Le dispositif comprend donc plusieurs éléments. Une partie matérielle – la SupBox, le micro-serveur local que nous apportons sur place et qui permet aux étudiant·e·s d’accéder à une copie de Cursus, la plateforme d’e-learning de Rennes 2, dans laquelle figurent tous les contenus des cours. Et une partie pédagogique avec la coordination de l’ensemble de la chaîne de la formation (enseignant·e·s-chercheur·se·s, service de la scolarité, service informatique, bibliothèque universitaire…) pour la mise à disposition des contenus dans des conditions optimales. Sachant qu’il y a forcément des limitations à cette pédagogie numérique en ce qui concerne les interactions directes avec les enseignant·e·s et les autres étudiant·e·s, qui ne sont pas possibles pour des raisons légales et techniques. Notre point de contact privilégié, ce sont les responsables locaux d’éducation (RLE), des enseignant·e·s de l’éducation nationale détaché·e·s au ministère de la Justice, qui travaillent sur le terrain à tous les niveaux de formation, de l’alphabétisation à l’enseignement supérieur.

Quels sont les défis en termes de pédagogie et de mise en œuvre technique ?

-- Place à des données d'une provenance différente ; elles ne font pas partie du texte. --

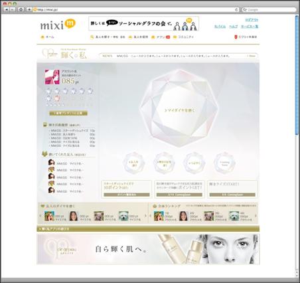Click the ログアウト link at top right
Viewport: 300px width, 283px height.
click(x=252, y=20)
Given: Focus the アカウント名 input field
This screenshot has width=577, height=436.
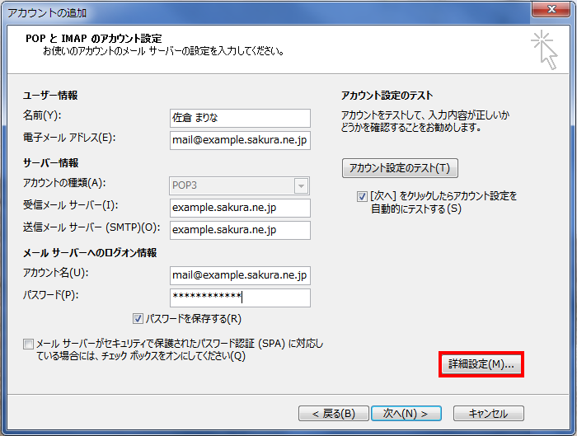Looking at the screenshot, I should click(x=239, y=275).
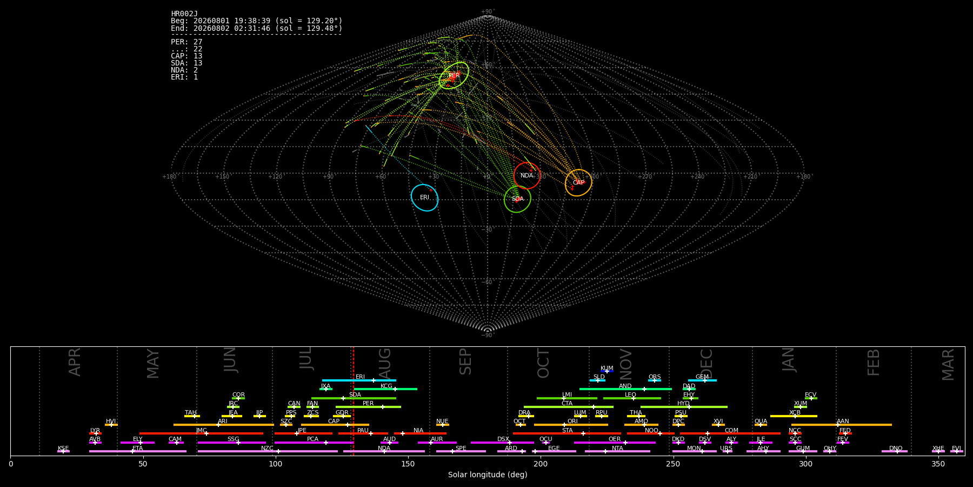
Task: Select the CAP orange radiant circle
Action: 578,182
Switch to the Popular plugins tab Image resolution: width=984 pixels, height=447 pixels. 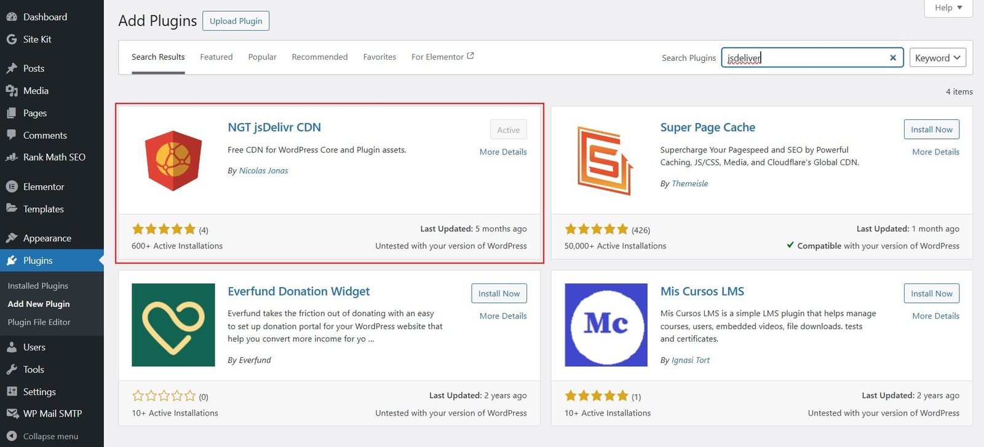pyautogui.click(x=262, y=57)

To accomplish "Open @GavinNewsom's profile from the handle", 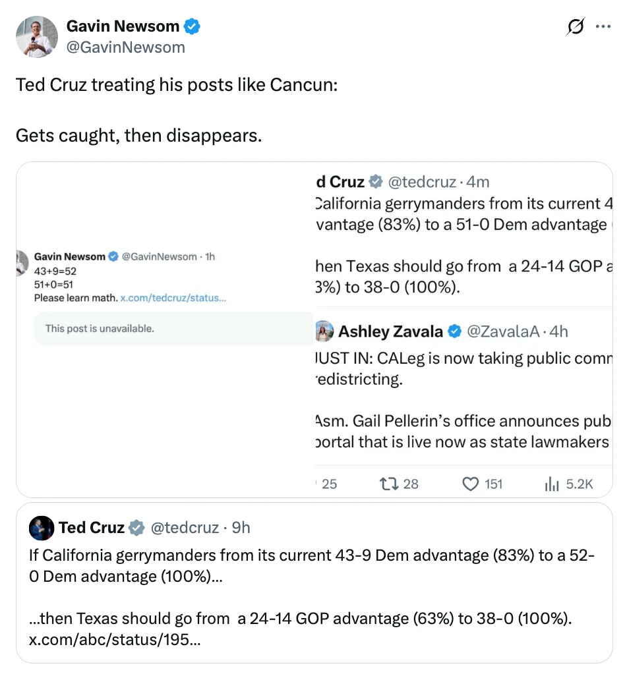I will 127,47.
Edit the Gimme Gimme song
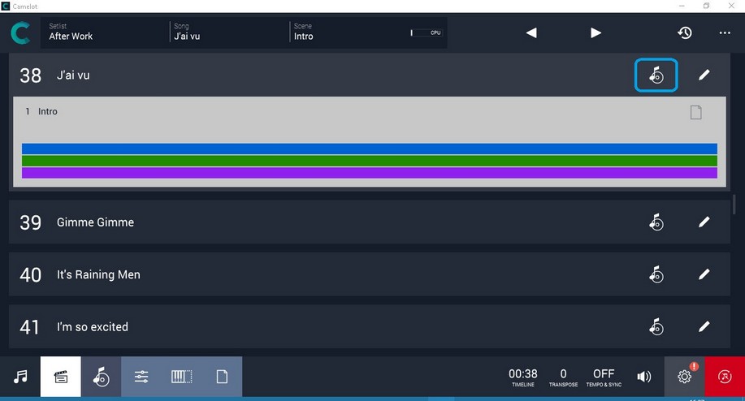Screen dimensions: 745x401 point(704,222)
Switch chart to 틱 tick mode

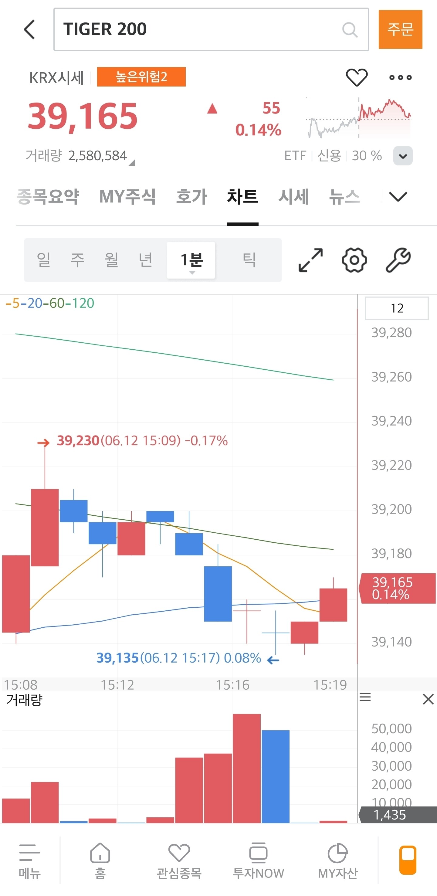[x=249, y=260]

Le principal défi consiste en l’adaptation des contenus nécessitant une connexion internet : mettre à jour les liens qui renvoient à une ressource en ligne, demander aux enseignant·e·s de proposer une alternative. On ne peut pas demander par exemple à un·e étudiant·e en centre pénitentiaire d’aller commenter une vidéo YouTube dans le cadre d’un exercice. Pour les examens, tout ce qui relève du contrôle continu ou de l’oral doit également être compatible, éventuellement transformé en devoir écrit, transmis par les enseignants de Rennes 2 aux RLE. Nous travaillons aussi avec le service commun de documentation de l’établissement sur un projet d’intégration dans la SupBox d’un moteur de recherche documentaire pour leurs ressources bibliographiques, afin que ces étudiant·e·s soient en mesure de faire eux·elles-mêmes leur liste d’ouvrages, puisqu’il s’agit d’une compétence méthodologique. Une personne de la bibliothèque universitaire s’occupe déjà des échanges de prêts depuis plusieurs années.

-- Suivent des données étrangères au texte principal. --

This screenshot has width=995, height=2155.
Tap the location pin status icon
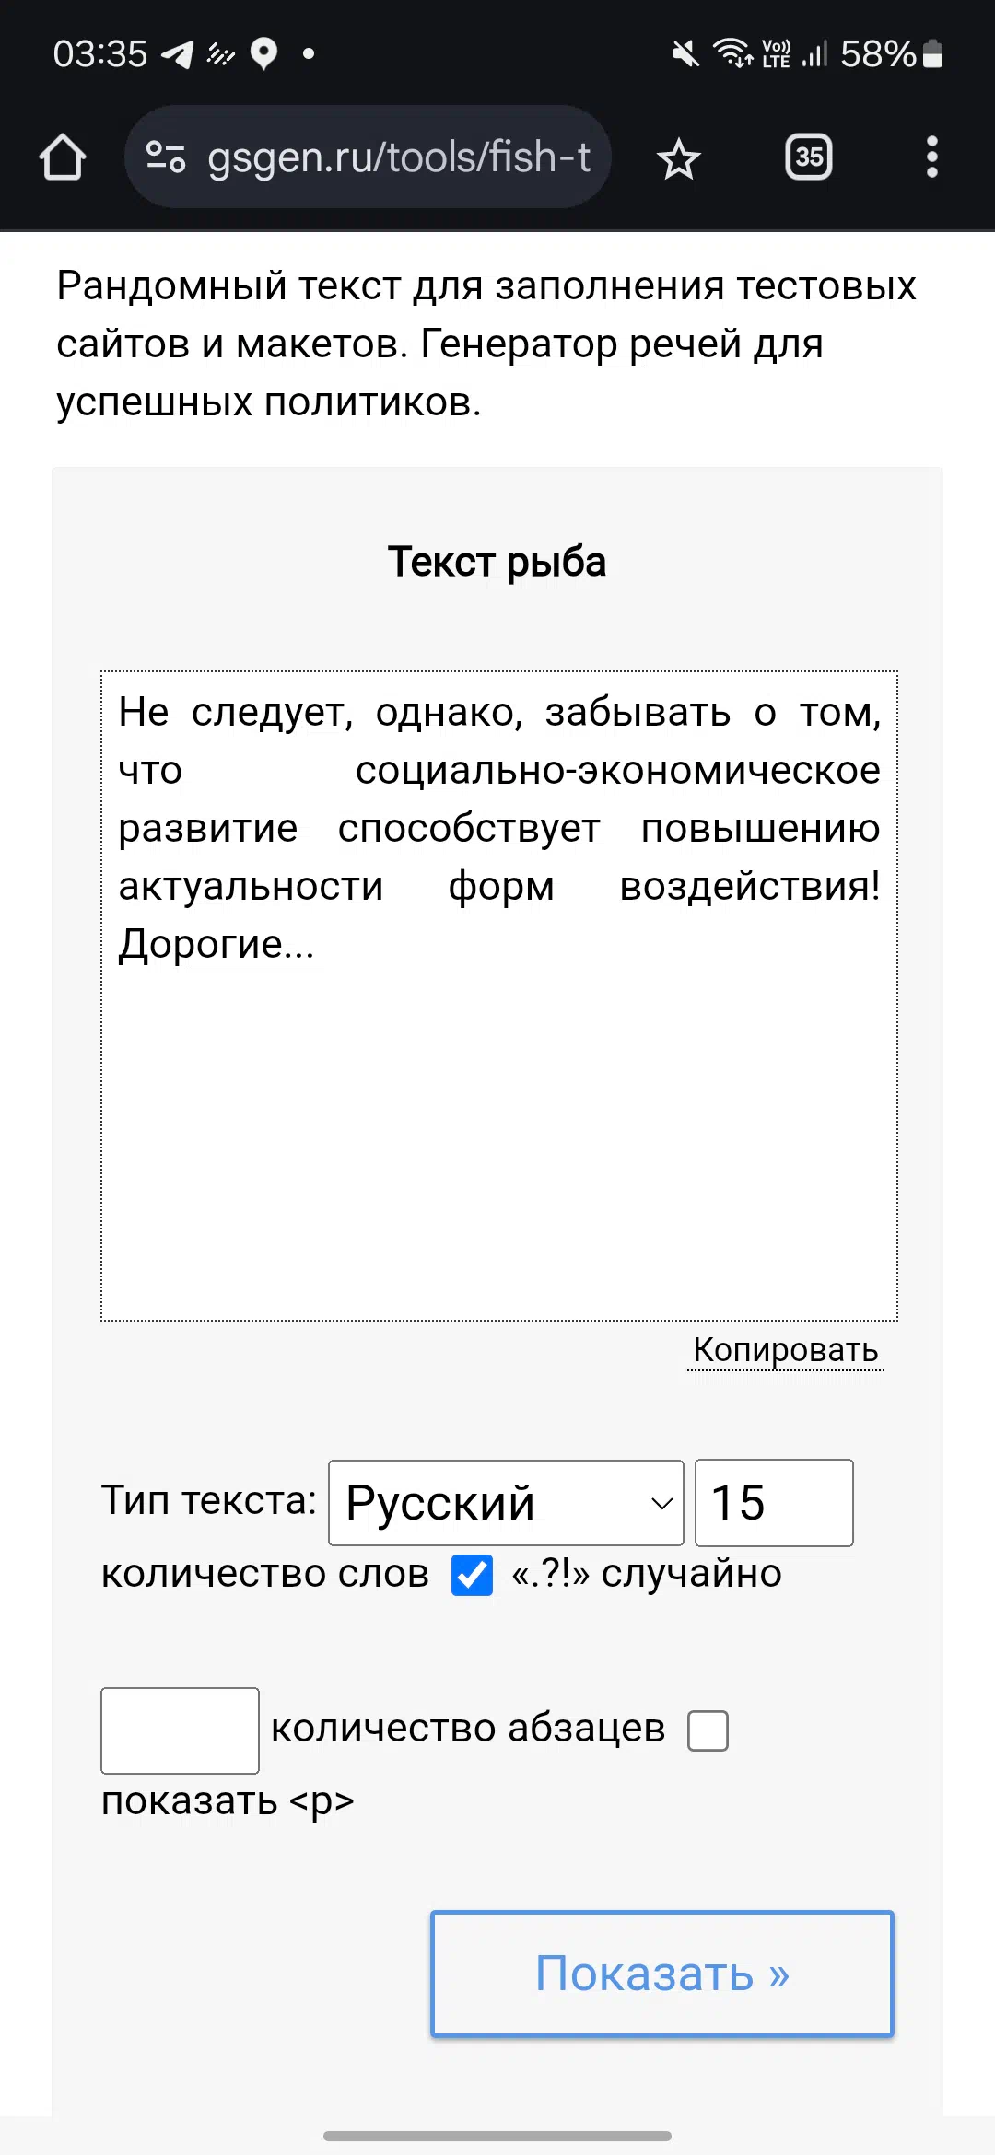[264, 54]
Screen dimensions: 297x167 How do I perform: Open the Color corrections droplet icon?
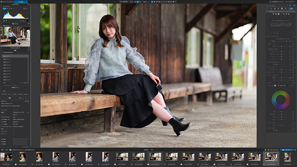275,9
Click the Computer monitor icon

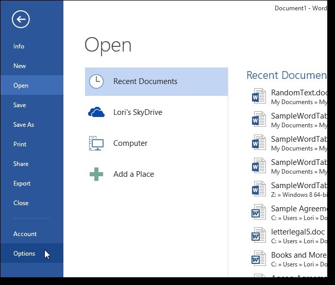pyautogui.click(x=96, y=143)
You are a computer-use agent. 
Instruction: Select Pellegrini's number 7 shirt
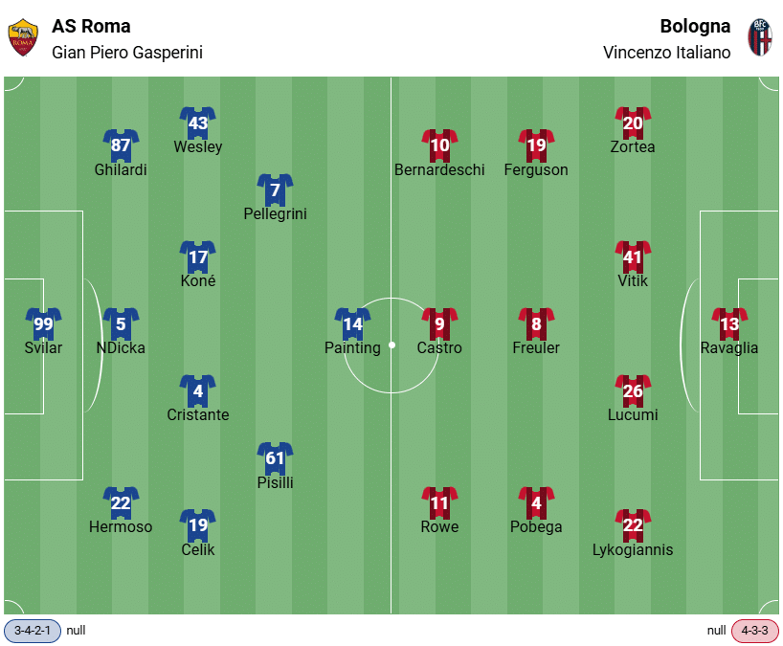(x=275, y=190)
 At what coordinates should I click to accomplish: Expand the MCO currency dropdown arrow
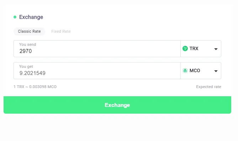point(216,71)
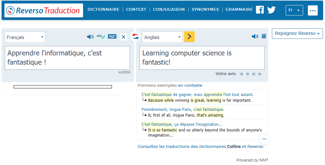
Task: Click the yellow translate arrow button
Action: 189,37
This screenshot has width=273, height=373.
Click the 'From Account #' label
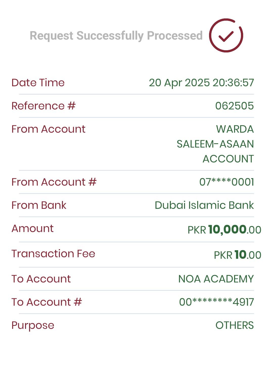tap(54, 182)
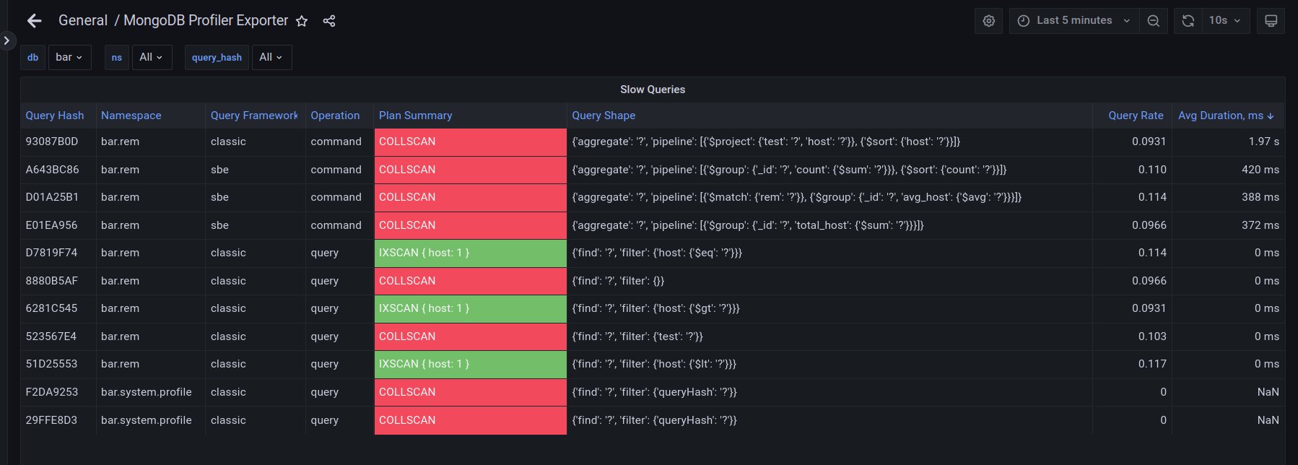Refresh the dashboard now
This screenshot has height=465, width=1298.
1188,21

Un autre exemple : la temporalité de l’université et celle du centre pénitentiaire sont parfois en friction. Les délais de remise des travaux sont les mêmes pour tout le monde, mais les étudiant·e·s privé·e·s de liberté découvrent parfois leurs sujets après les étudiant·e·s en EAD, parce que l’adaptation des sujets prend du temps, et pour des raisons de fréquence de mise à jour des données de la SupBox. L’ensemble de ce projet provoque un choc des cultures entre institutions, avec des cultures et des pratiques extrêmement différentes. On doit s’y acclimater, apprendre à se comprendre : la SupBox permet un rapprochement dans l’action.

Êtes-vous justement en lien avec d’autres universités apportant des dispositifs numériques en centre pénitentiaire ?

C’est encore très rare sur le territoire français. Nous sommes en contact avec l’université de Caen Normandie qui développe un dispositif similaire depuis 2018, car nous dépendons de la même zone administrative pénitentiaire, la direction interrégionale des services pénitentiaires (DISP) Grand-Ouest. Leur approche technique est différente, mais nous sommes en lien dans une logique d’échange d’expérience et de bonnes pratiques.

A-t-on déjà du recul sur l’efficacité du dispositif ?

Rappelons que le ministère de la Justice a aussi dans ses missions de favoriser la réinsertion des personnes privées de liberté à travers des formations. Nous savons déjà que cela fonctionne. Des étudiantes ont validé leur diplôme en 2022 et nous sommes en contact avec des personnes qui aujourd’hui travaillent ou poursuivent leurs études. Toutefois il reste beaucoup à faire pour développer et étendre ce « campus connecté » original sur notre territoire.